Écho de presse

Pour les trains de nuit

le 28/06/2021 par Marina Bellot
le 19/05/2016 par Marina Bellot - modifié le 28/06/2021
gare de Meudon ; Agence Rol ; 1913 - Source BnF

En 1896, la banlieue parisienne donne de la voix : élus et travailleurs réclament la création de trains de nuit.

En 1896, les communes de la banlieue de Paris pétitionnent auprès du ministre des travaux publics pour obtenir la création de trains de nuit, comme l'explique Le Constitutionnel :

 "A l'appui de leur demande, les Conseils municipaux des communes suburbaines énumérèrent les nombreux services que les trains de nuit rendraient aux ouvriers obligés de se trouver de très bonne heure à Paris et aux maraîchers qui pourraient en profiter à l'aller et au retour. Il est incontestable que la création de ces trains économiserait beaucoup de temps et de fatigue à une classe fort intéressante de la population."

La plupart des journaux prennent fait et cause pour les pétitionnaires. Le Rappel mène depuis avril dans une campagne tous azimuts pour la création de trains de nuit entre Paris et la banlieue.

"Accorder le train de trois heures du matin, ce sera non pas, comme le croient des esprits étroits, vider Paris au profit de la banlieue, mais au contraire agrandir Paris, l'agrandir de toute la banlieue."

Le quotidien consacre de très nombreux articles à la question, relayant les appels des maires de banlieue, comme en novembre 1896 :

"Monsieur le ministre,

Au nom des communes de la banlieue, dont nous sommes les délégués et les représentants élus, nous venons vous apporter les réclamations qui suivent :

Paris et la banlieue se plaignent très vivement, depuis longtemps, des moyens de communication. (...)

Cette situation, monsieur le ministre, porte un préjudice considérable à Paris et aux nombreuses communes de la banlieue. Les habitants des communes suburbaines ne peuvent, en liberté, rester tard à Paris pour leurs affaires ou pour leurs plaisirs. Pour les Parisiens, pour ceux dont le travail dure jusqu'à une heure ou deux heures du matin, il leur est interdit d'aller en banlieue. Les premiers, s'ils vont au théâtre, sont tenus de rentrer précipitamment; les seconds n'ont jamais les agréments de la campagne.
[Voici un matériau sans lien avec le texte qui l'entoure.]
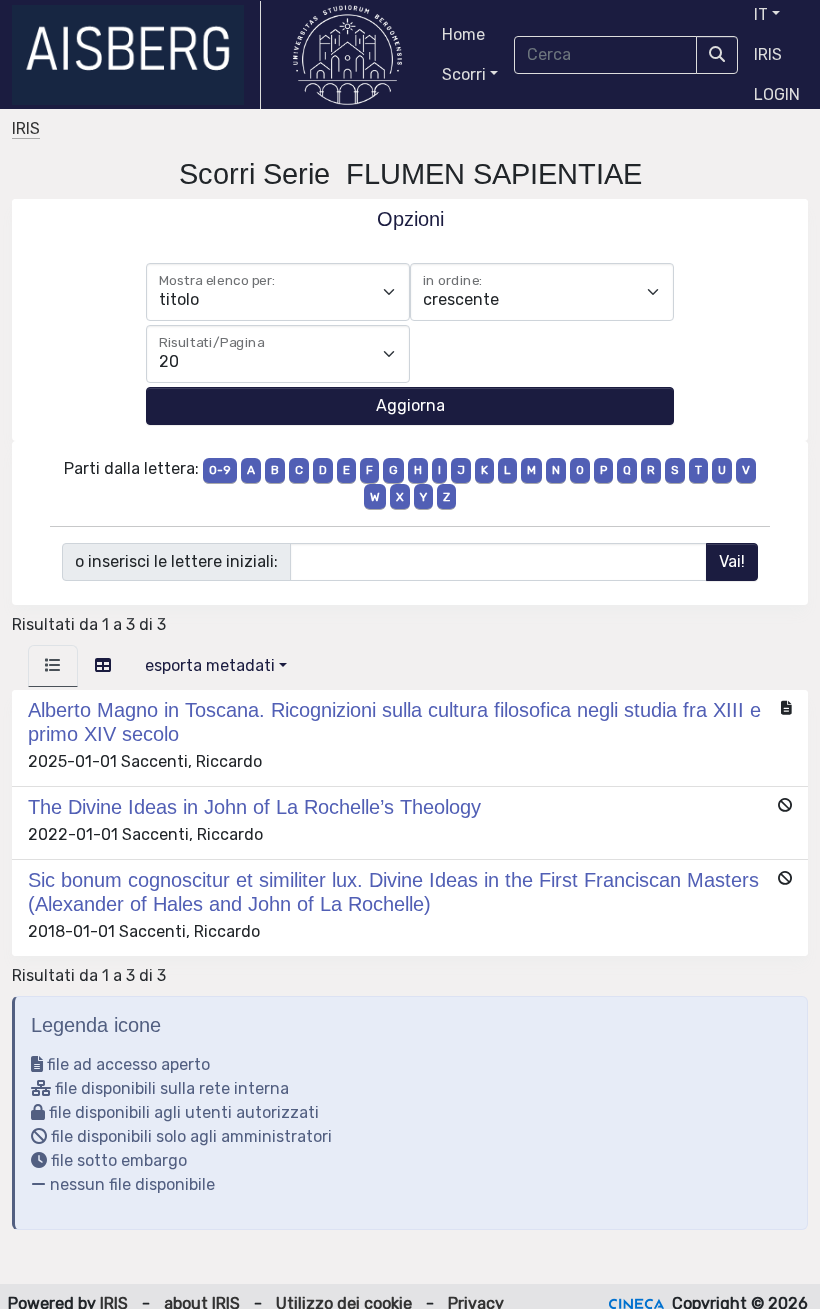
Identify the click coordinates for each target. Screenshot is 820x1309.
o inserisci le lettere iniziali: (176, 561)
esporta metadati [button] (210, 665)
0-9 (220, 470)
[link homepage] (136, 55)
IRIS (768, 54)
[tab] (53, 666)
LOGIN (777, 94)
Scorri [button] (464, 74)
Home (463, 34)
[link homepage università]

Paris proteste ; la banlieue proteste."

L'article relaie également la pétition des travailleurs de nuit :

"Libres au plus tôt à deux heures du matin, exténués par une tâche des plus pénibles, n'ayant plus aucun moyen de transport, les ouvriers typographes sont obligés de regagner à pied leur domicile, que leur modeste état de fortune les force généralement à choisir dans les quartiers les plus éloignés du centre. Ils auraient donc tout avantage à habiter la banlieue de Paris, où, au point de vue hygiénique, ils vivraient dans un milieu beaucoup plus sain que celui que leur offrent les grandes agglomérations des faubourgs. Pour arriver à ce résultat, il suffirait d'obtenir des compagnies de chemins de fer la création de trains de nuit qui partiraient vers trois heures du matin.

Les ouvriers typographes ne sont pas les seuls qui aient intérêt à réclamer le train de nuit en banlieue. Sont également intéressés : les artistes, les machinistes, les chanteurs, les journalistes, les électriciens, les gérants, garçons de cafés et brasseries, etc., qui ne sont pas libres non plus avant une heure ou deux heures du matin."

En dehors des difficultés que soulève l'organisation d'un pareil service dans les gares déjà encombrées, les pétitionnaires devront compter arec l'opposition irréductible du Conseil municipal de Paris, comme l'explique Le Constitutionnel :

"Vingt fois, le Conseil municipal s'est opposé à la création d'un chemin de fer métropolitain dans la crainte de favoriser cet exode tant redouté et quand, forcé dans ses derniers retranchements, il a dû prendre une décision, il s'est rallié à une combinaison qui, au lieu de favoriser les communications entre le centre de Paris et la banlieue, les rend absolument impossibles puisque le Métropolitain à voie étroite ne pourra se raccorder avec les quelques lignes de pénétration déjà existantes. Il est donc à craindre que les communes suburbaines en soient pour leurs frais et que les pétitions restent à l'état de lettre morte."

Une analyse qui s'avèrera juste, puisque les trains de nuit Paris-banlieue ne verront pas le jour.